Profissionais de imprensa realizaram, nesta quarta-feira (10), um ato na Câmara dos Deputados contra a censura e as agressões cometidas por policiais legislativos durante a sessão da noite anterior. O protesto ocorreu após jornalistas, fotógrafos e cinegrafistas serem expulsos do plenário enquanto o deputado Glauber Braga (PSOL-RJ) era retirado à força da cadeira da presidência da Casa. No mesmo instante, a transmissão da TV Câmara foi interrompida, impedindo o registro audiovisual oficial do episódio.
A Associação Brasileira de Imprensa (ABI) afirmou que ingressará com ações judiciais contra o presidente da Câmara, Hugo Motta (Republicanos-PB), por considerar que houve violação à liberdade de imprensa, agressões físicas e abuso de autoridade dentro do Parlamento.
De acordo com relatos e vídeos gravados por parlamentares que estavam no plenário, policiais legislativos empurraram, puxaram e deram cotoveladas em profissionais da imprensa que tentavam registrar a ação contra Glauber Braga. Alguns precisaram de atendimento médico.
Durante a operação, o sinal da TV Câmara foi imediatamente cortado, interrompendo a transmissão ao vivo da sessão — o que entidades classificam como censura estatal. Os jornalistas foram retirados à força do plenário, apesar de estarem em área de trabalho autorizada.
O presidente da Câmara não compareceu à reunião marcada com representantes do comitê de imprensa para tratar do episódio e enviou apenas uma assessora. Em nota divulgada ontem, Hugo Motta afirmou que determinou a "apuração de possíveis excessos", sem reconhecer responsabilidade pelo ocorrido.
A Associação Brasileira de Imprensa informou que adotará três frentes de responsabilização:
• representação na Procuradoria-Geral da República por crime de responsabilidade;
• denúncia à Relatoria Especial de Liberdade de Expressão da Comissão Interamericana de Direitos Humanos (OEA);
• representação na Comissão de Ética da Câmara por quebra de decoro e infração disciplinar.
A entidade classificou o episódio como um ataque direto à liberdade de imprensa e ao direito da sociedade de acompanhar os atos do Parlamento.
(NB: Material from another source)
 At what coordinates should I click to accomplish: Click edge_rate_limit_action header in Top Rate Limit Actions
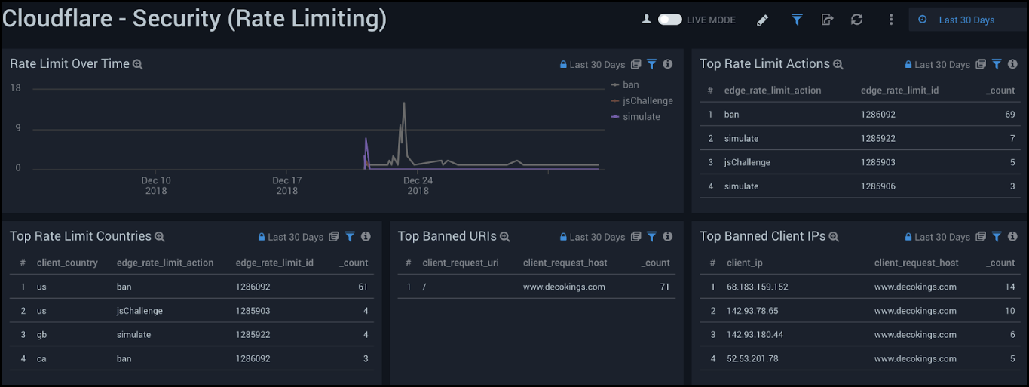click(772, 91)

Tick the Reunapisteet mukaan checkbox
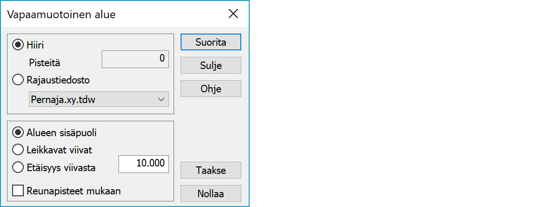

Parlamentares de partidos da base governista — PSOL, PT e PDT — também protocolaram representação criminal na PGR contra Hugo Motta. O documento menciona lesão corporal, violência política de gênero e abuso de autoridade. Segundo a denúncia, a ação truculenta da polícia legislativa teria sido realizada sob ordem direta da presidência da Casa, o que Motta nega.
O procurador-geral da República, Paulo Gonet, avaliará se há elementos suficientes para abertura formal de investigação.
A reunião que deveria ocorrer entre Hugo Motta e representantes da imprensa foi cancelada de última hora, aumentando o desgaste político do episódio. Para entidades jornalísticas e parlamentares, o corte da transmissão oficial e a expulsão dos jornalistas representam uma violação grave dos princípios de transparência do Poder Legislativo.
Com as câmeras da Casa desligadas e profissionais impedidos de trabalhar, as únicas imagens da ação vieram de celulares de deputados presentes. Para juristas e organizações de imprensa, o cenário configura risco institucional ao controle social sobre o Parlamento.
A PGR deverá decidir nos próximos dias se pedirá esclarecimentos formais ou se abrirá investigação para apurar responsabilidades. Enquanto isso, a ABI e outras organizações de defesa da liberdade de imprensa intensificam articulações para que o caso não seja tratado como episódio isolado, mas como violação sistêmica que exige resposta institucional.